- Exercise instructions
Instruction for the listing below: copy exactly, and only, the lines from the one holding "This screenshot has height=916, width=1629." through its last line, omitting any picture.

- The data
=== Section Start ===
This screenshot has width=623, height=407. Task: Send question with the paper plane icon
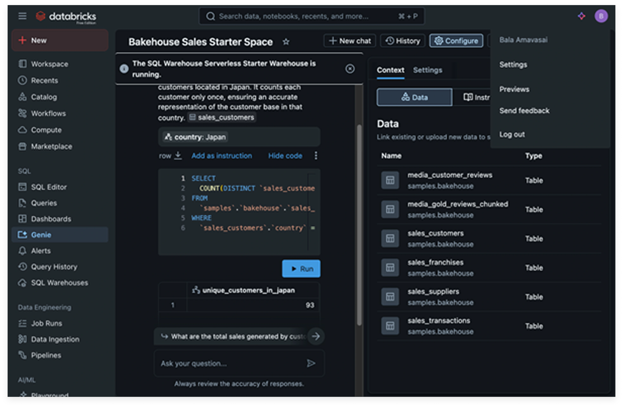(x=311, y=363)
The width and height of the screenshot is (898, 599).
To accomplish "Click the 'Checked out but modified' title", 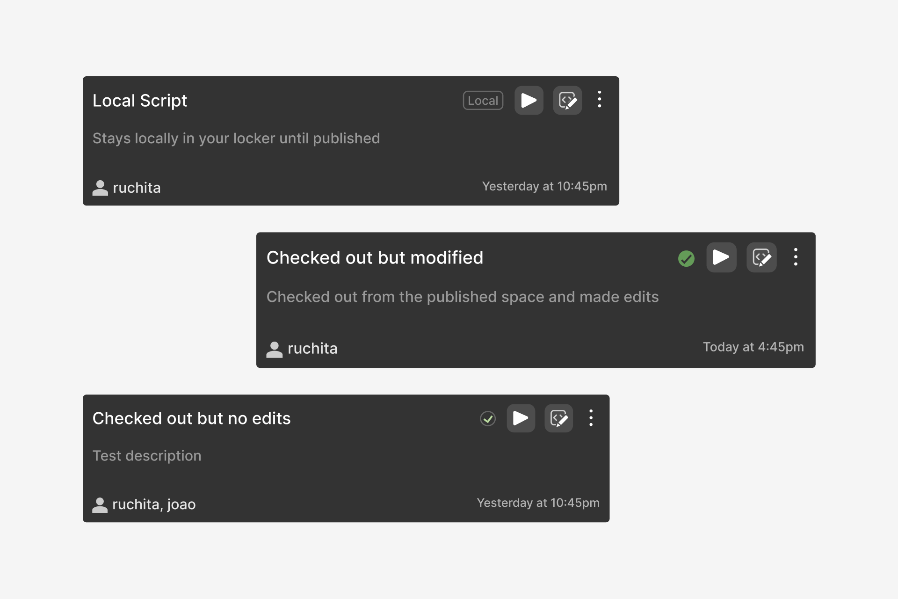I will [x=375, y=258].
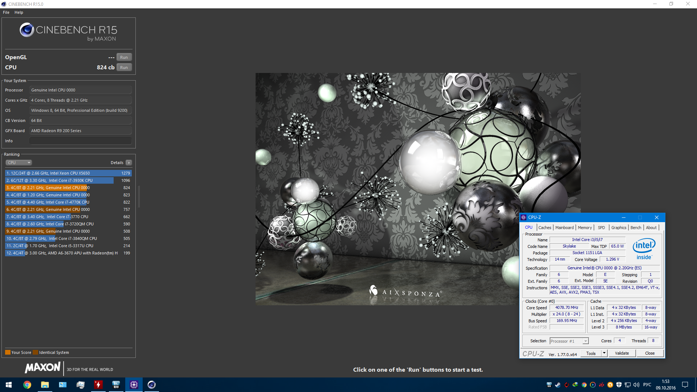Screen dimensions: 697x392
Task: Open Google Chrome from the taskbar
Action: tap(27, 385)
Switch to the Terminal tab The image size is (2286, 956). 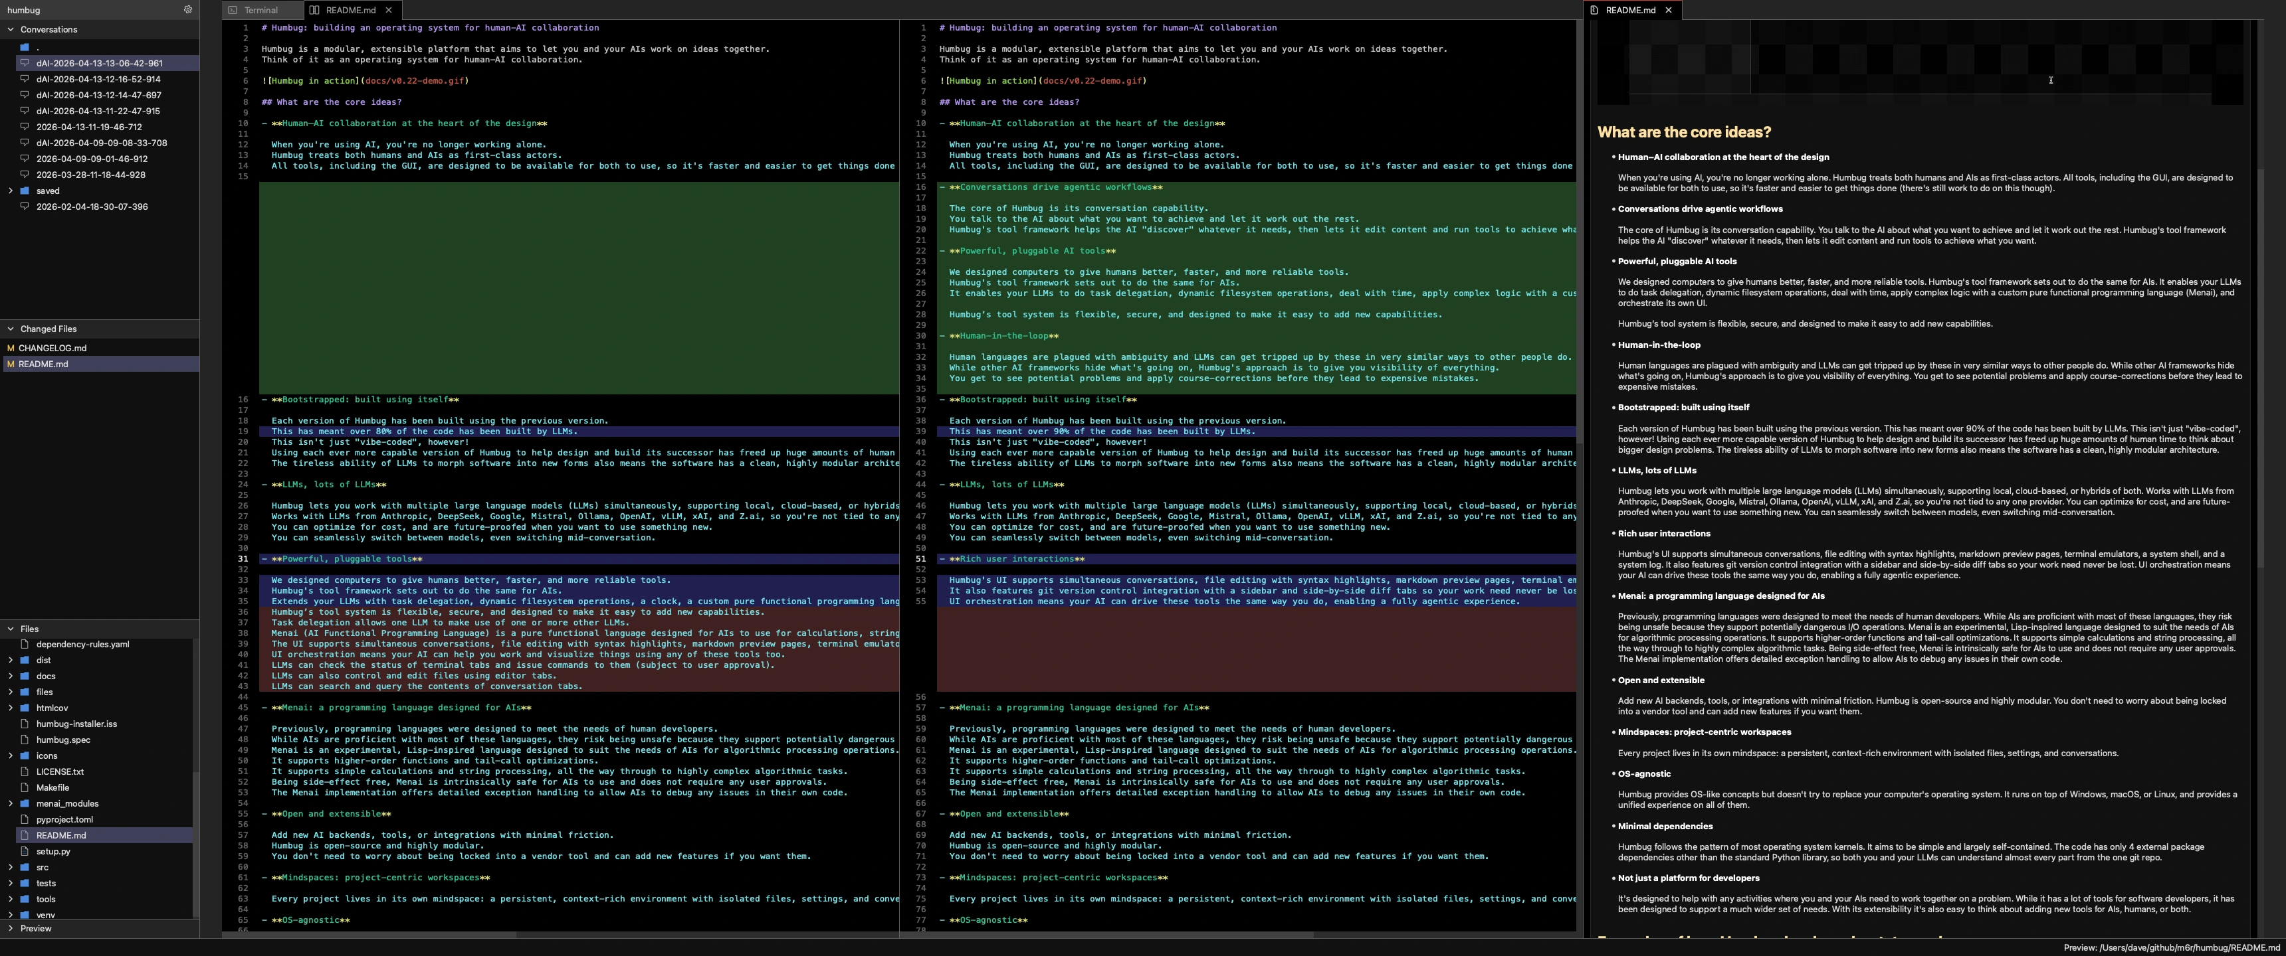[x=262, y=10]
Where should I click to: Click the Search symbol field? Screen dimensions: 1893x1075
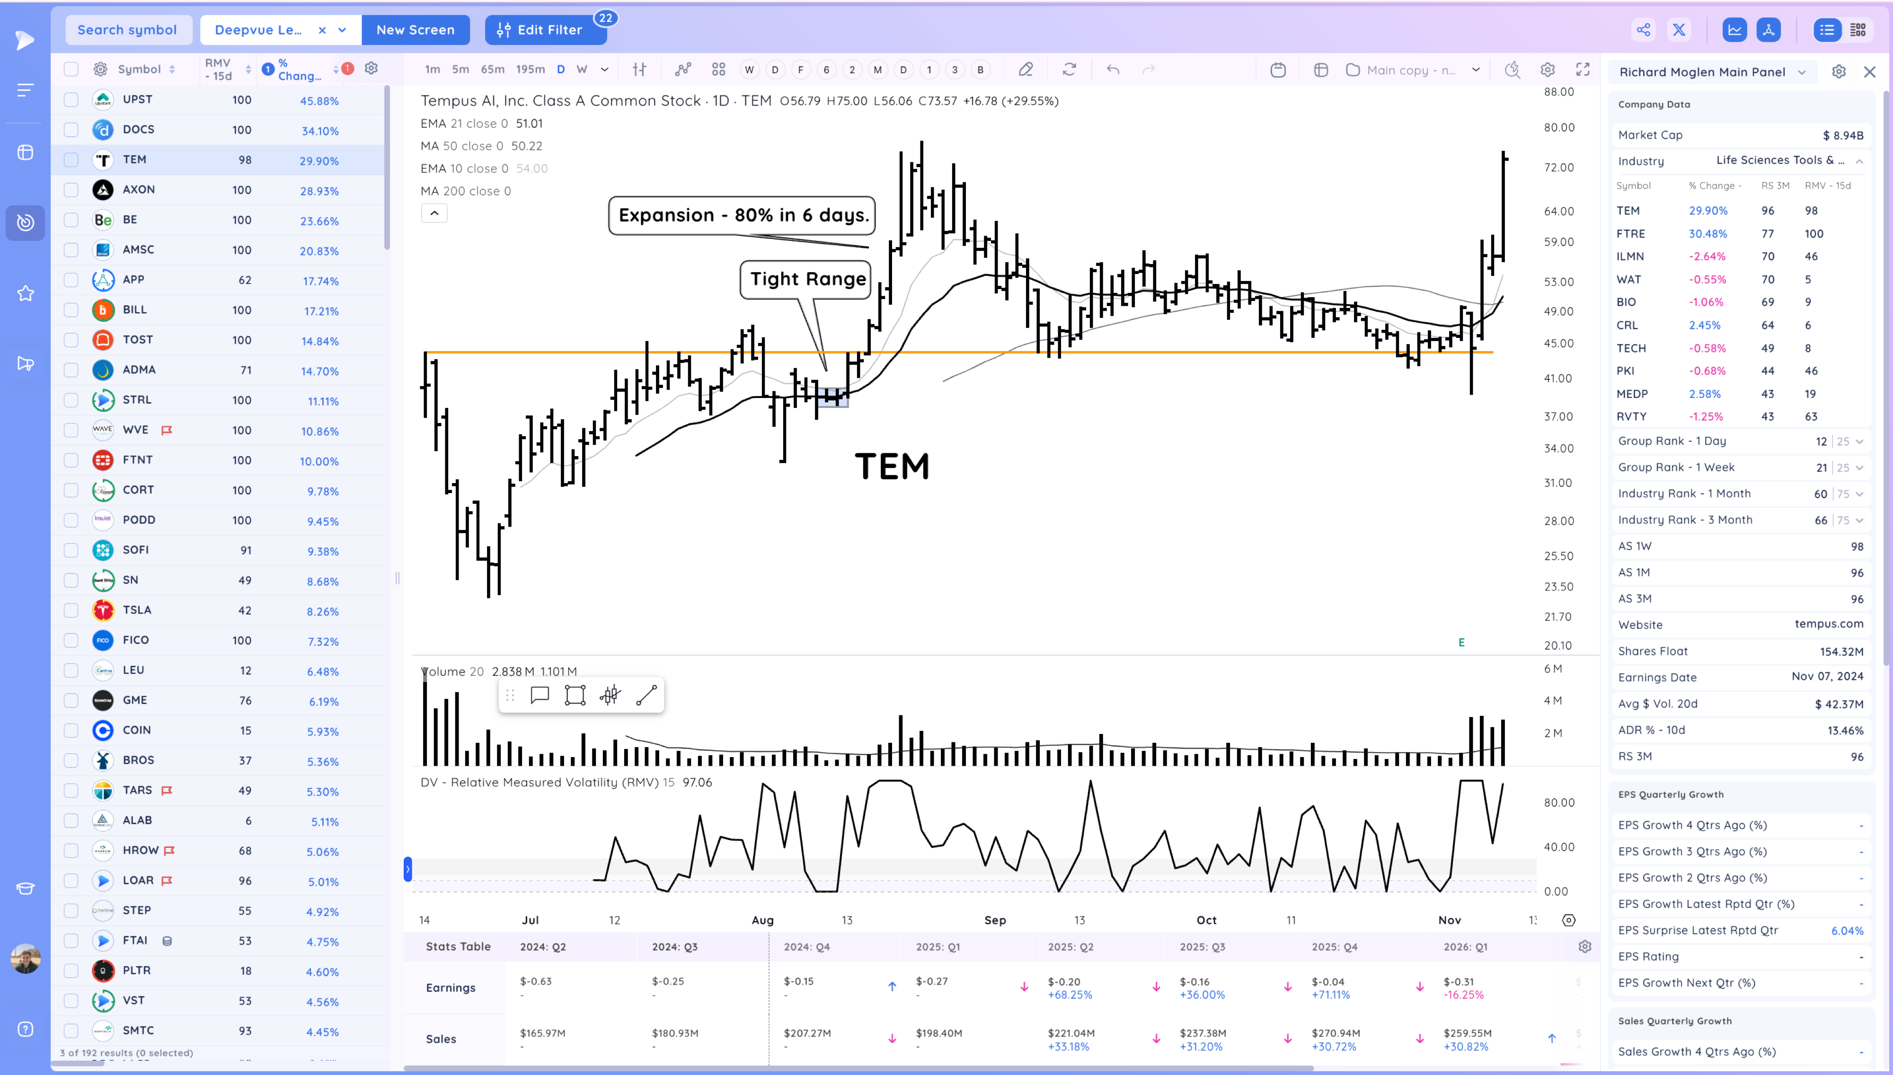click(x=128, y=30)
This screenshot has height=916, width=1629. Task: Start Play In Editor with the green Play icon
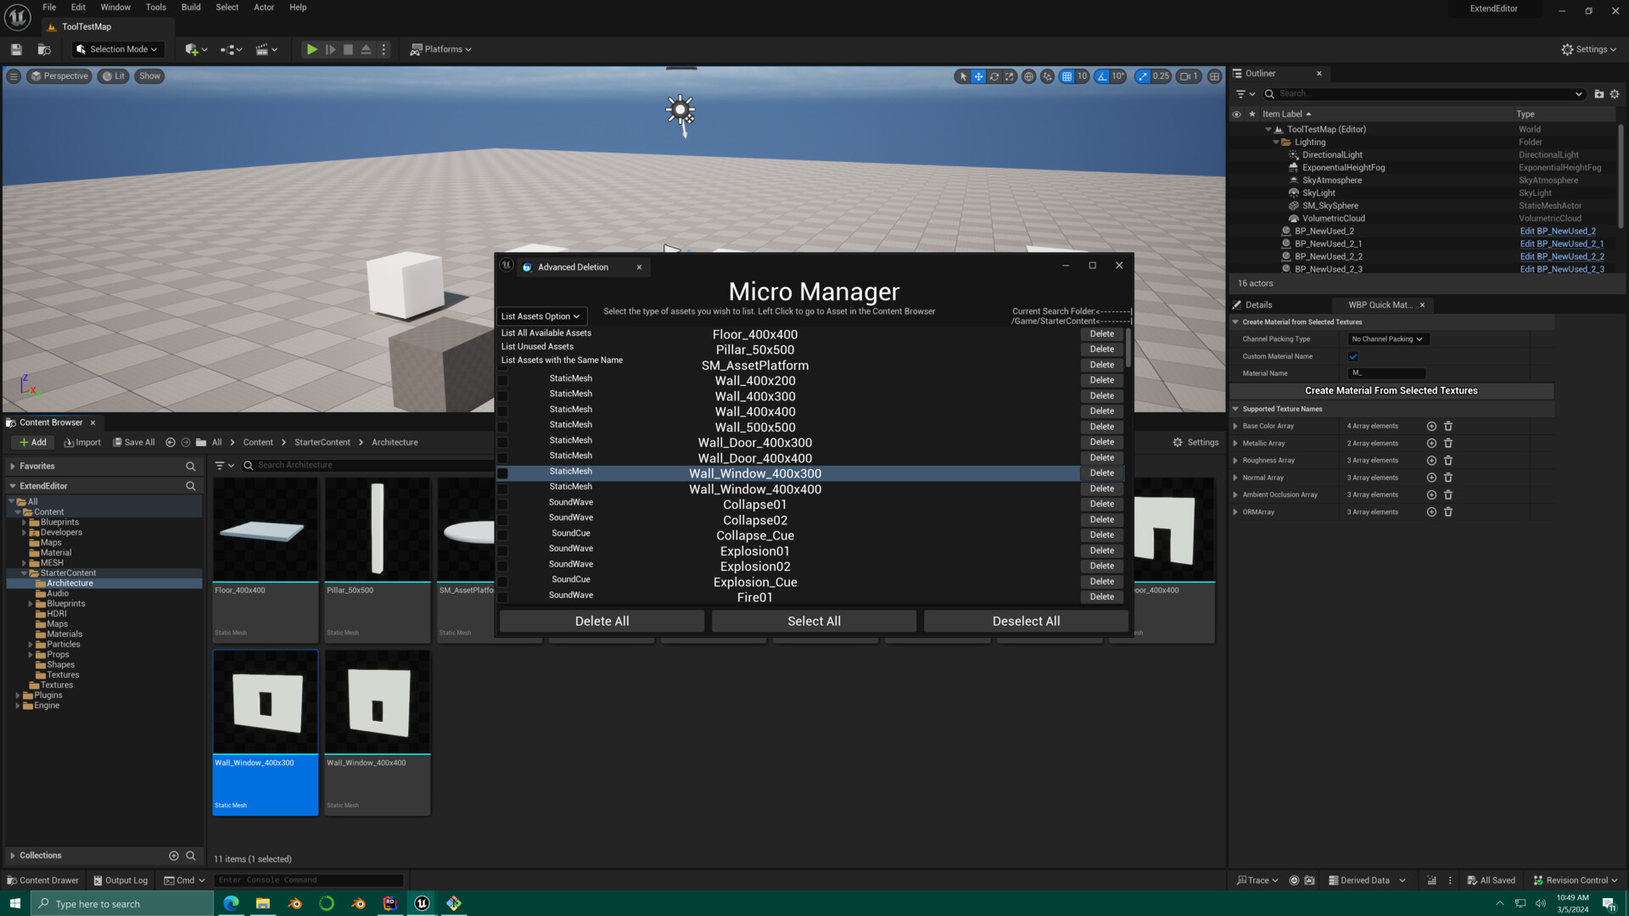(311, 49)
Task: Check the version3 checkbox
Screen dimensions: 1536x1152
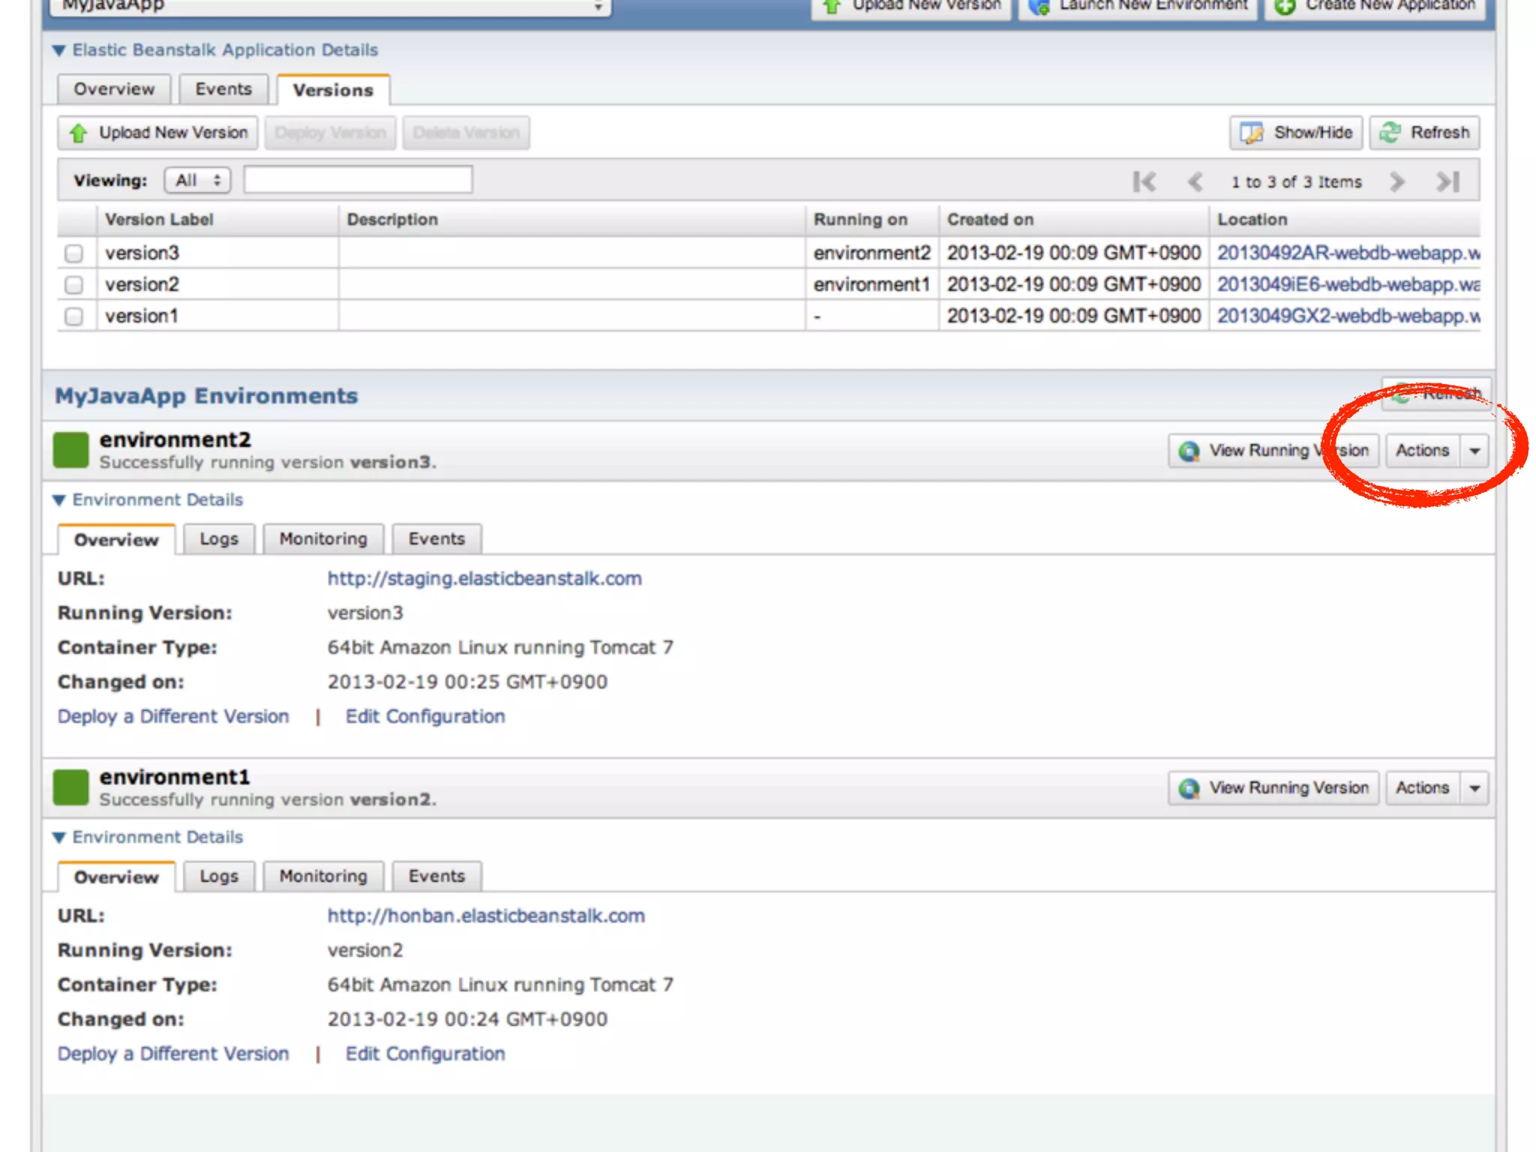Action: [74, 254]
=== Section End ===
- Finished task
This screenshot has height=916, width=1629. Task: Start Play In Editor with the green Play icon
(311, 49)
Task: Check the version3 checkbox
Screen dimensions: 1536x1152
Action: [74, 254]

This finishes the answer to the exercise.